The program is capped at 24 students, although it hasn’t had quite that many during the COVID-19 pandemic.

Deeley said one things students are asked to do is “put on the mind of Christ” and choose one trait of Christ they would like to practice, and then commit to two or three ways of doing that.

For example, one student said he wanted to become more hospitable, and decided to make a practice of talking with each of his fraternity brothers every week, and to invite a homeless person he frequently saw to lunch. He succeeded with his fraternity brothers, but never actually made the lunch invitation, something he then had to reflect on.

Students are also asked to take on some kind of public leadership role at Sheil or in the Catholic Student Association, serving as ambassadors for the Catholic community.

Deeley said there are several programs run by campus ministries around the United States that do some of the things Catholic Scholars does, but none that do all of the components.

“We want them to love God with all your heart, your mind, your soul, your strength,” she said.

A survey of alumni on the 10th anniversary of the program showed that it is effective, Deeley said.

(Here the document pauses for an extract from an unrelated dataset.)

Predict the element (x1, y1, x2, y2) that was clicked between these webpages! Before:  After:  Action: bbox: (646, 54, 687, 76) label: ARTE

“We got a response rate of 70 percent, and of those, 70 percent continue to practice their faith,” she said. “There were also comments like, ‘I don’t know that I would be if it wasn’t for this program.’”

Deeley, who has two adult daughters and a grandchild, with another on the way, said she plans to shift her ministry to more writing and spiritual direction, and is looking forward to not being bound to an academic calendar.

Benedictine Sister Belinda Monahan, currently on Sheil’s staff as an assistant campus minister and director of the Order of Christian Initiation for Adults, will be the new director.

Deeley said she has discerned from her prayer life that it is time for her to move to a new stage, but she will miss the people at Sheil all the same, because she loves them and loved the job.

“That’s really the key to ministry in general: Love the people. Love being the campus minister, the pastoral associate, whatever your role is, and love Jesus while you’re doing it,” she said. “Everything else can be learned. But if you don’t start with loving the people you’re serving, there is a problem. That’s true of ministry anywhere.”